WHAT IS EXPECTED
Working from the entries below, count every line that includes the word "will". Return the figure alone.

MATERIAL FOR THIS TASK
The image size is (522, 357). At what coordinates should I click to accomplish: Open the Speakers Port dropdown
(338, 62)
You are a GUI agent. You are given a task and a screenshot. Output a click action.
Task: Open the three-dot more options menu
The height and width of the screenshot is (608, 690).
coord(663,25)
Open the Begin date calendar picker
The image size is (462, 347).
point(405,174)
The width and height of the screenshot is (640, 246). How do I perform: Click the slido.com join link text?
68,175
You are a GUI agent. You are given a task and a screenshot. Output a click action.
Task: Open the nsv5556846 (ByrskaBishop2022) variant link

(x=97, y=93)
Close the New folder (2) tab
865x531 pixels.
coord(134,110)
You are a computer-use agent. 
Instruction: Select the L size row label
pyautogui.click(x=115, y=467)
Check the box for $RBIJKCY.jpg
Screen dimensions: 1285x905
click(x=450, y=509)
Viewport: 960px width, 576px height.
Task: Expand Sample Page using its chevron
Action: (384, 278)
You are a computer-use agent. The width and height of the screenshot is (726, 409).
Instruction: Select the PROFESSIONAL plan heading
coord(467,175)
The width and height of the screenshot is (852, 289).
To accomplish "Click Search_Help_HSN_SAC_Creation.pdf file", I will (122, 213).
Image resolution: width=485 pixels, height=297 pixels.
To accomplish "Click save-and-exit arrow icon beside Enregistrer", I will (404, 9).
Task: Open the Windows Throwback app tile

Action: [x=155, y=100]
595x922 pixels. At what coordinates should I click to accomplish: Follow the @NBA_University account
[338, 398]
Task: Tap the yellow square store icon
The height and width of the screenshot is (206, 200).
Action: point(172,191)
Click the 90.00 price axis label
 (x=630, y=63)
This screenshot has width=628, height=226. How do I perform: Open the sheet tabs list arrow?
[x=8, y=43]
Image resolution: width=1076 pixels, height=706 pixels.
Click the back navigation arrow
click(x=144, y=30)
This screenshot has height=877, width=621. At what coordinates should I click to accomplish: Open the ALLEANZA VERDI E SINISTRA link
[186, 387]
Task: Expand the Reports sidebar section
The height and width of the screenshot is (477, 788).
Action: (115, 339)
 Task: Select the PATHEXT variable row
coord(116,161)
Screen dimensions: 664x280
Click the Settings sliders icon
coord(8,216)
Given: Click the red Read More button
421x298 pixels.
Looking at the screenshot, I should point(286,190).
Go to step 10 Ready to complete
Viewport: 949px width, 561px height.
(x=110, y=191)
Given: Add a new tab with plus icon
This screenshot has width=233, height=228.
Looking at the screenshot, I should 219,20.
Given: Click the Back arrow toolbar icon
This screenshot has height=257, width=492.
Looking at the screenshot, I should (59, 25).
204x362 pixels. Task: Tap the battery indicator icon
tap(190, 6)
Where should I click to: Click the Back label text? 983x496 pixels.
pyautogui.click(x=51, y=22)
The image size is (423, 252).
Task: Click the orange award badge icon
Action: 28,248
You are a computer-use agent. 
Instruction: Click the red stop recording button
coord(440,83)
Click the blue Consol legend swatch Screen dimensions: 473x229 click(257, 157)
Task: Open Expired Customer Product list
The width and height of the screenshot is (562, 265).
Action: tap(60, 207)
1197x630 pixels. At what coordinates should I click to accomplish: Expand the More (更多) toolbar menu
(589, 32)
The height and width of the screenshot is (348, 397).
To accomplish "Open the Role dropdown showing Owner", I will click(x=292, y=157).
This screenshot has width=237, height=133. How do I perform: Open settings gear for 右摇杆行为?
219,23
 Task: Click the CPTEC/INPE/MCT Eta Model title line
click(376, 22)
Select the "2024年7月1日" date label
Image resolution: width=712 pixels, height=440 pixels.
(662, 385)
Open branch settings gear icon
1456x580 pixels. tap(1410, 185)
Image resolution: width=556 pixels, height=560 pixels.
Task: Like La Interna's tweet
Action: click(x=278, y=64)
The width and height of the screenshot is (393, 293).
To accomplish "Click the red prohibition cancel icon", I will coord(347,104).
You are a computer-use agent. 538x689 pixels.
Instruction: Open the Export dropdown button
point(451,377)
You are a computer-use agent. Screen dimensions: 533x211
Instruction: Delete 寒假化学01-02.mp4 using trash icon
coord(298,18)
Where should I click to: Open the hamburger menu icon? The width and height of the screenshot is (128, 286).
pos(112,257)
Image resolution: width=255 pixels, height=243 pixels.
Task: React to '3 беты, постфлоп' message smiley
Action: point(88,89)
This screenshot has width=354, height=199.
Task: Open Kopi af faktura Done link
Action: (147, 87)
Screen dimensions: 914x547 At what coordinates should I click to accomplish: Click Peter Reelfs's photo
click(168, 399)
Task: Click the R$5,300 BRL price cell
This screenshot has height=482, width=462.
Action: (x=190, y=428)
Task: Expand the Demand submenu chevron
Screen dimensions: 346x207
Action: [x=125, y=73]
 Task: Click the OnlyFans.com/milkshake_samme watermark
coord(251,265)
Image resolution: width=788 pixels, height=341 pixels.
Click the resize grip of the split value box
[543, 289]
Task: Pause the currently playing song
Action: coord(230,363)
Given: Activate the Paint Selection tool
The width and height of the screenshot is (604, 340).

YOUR RESPONSE
4